Master level chess player operates Charlotte’s first center dedicated to the game at age 26
By Randy Wheeless – December 19, 2017

“Since middle school, chess has been an integral part of Peter Giannatos’ life. He’s participated in more than 200 tournaments, and is recognized as a master level player. In fact, he’s a top-10 player in the state.

After graduating from UNC Charlotte in 2014, Giannatos, 26, figured he would concentrate on joining the working world. He had dreams of making chess his career, but knew that could be a longshot.

A longshot he has spent the last three years making a reality. Over that time, Giannatos became the owner and operator of the Charlotte Chess Center and Scholastic Academy. Located on Camden Road, near the LYNX East/West stop in South End, the center has more than 150 members – making it Charlotte’s first full-time center devoted solely to chess.”

https://www.charlottefive.com/giannatos-chess-center/


Peter Giannatos

It looks real nice, unlike the Atlanta Chess Club & Game Center, which was also known as “The Dump” for good reason. As a matter of fact, the Charlotte Club looks downright OPULENT in comparison!

Although growing by leaps and bounds, Charlotte is no where near as large a city as Atlanta, especially when surrounding cities many miles away not in the city limits use Atlanta as their city in much the same way as people in the area of Atlanta known as Buckhead, where the Governor’s mansion is located, have done. The ‘Head has kept expanding because every business wants to be known as being part of Buckhead. One hundred fifty members seems a strong number of members for the relatively new Chess club.

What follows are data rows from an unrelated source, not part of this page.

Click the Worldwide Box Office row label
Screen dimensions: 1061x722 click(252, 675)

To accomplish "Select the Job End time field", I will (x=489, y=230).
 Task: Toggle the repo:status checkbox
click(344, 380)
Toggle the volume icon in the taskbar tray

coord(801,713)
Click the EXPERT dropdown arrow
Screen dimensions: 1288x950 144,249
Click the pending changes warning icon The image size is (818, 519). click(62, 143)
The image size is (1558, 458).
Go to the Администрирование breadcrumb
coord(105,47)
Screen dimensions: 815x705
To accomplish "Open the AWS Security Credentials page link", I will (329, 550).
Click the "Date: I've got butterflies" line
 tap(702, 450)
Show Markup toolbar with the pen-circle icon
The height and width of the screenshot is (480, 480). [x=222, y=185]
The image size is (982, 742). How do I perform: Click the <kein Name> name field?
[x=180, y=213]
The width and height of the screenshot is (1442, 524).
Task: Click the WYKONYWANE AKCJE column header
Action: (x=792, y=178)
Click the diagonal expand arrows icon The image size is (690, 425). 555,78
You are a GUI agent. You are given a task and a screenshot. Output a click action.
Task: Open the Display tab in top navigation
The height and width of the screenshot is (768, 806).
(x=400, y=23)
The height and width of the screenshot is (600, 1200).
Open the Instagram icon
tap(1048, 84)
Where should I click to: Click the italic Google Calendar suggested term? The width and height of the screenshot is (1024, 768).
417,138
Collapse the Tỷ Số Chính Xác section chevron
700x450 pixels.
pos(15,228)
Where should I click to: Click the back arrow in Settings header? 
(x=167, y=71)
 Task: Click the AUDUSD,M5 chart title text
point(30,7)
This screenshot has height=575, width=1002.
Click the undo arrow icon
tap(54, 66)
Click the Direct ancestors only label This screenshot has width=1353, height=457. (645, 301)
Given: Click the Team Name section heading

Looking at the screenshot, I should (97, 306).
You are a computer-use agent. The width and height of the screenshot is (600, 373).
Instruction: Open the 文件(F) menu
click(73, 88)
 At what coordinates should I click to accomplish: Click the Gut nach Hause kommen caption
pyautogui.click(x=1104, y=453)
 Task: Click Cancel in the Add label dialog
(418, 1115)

I do not know the exact number of members the ACC&GC had at any time, but I do recall returning to work there when it had dropped to only a handful, or maybe two handfuls. It got back to me that the owner, Thad Rogers, said upon my return the number of members had grown to almost as many when the place first opened, which made me proud.

I hope to be able to visit the CCC&SA before I go to the Chess club in the sky. For all of my international readers, if you come down South I hope you include the Charlotte CC&SA in your itinerary.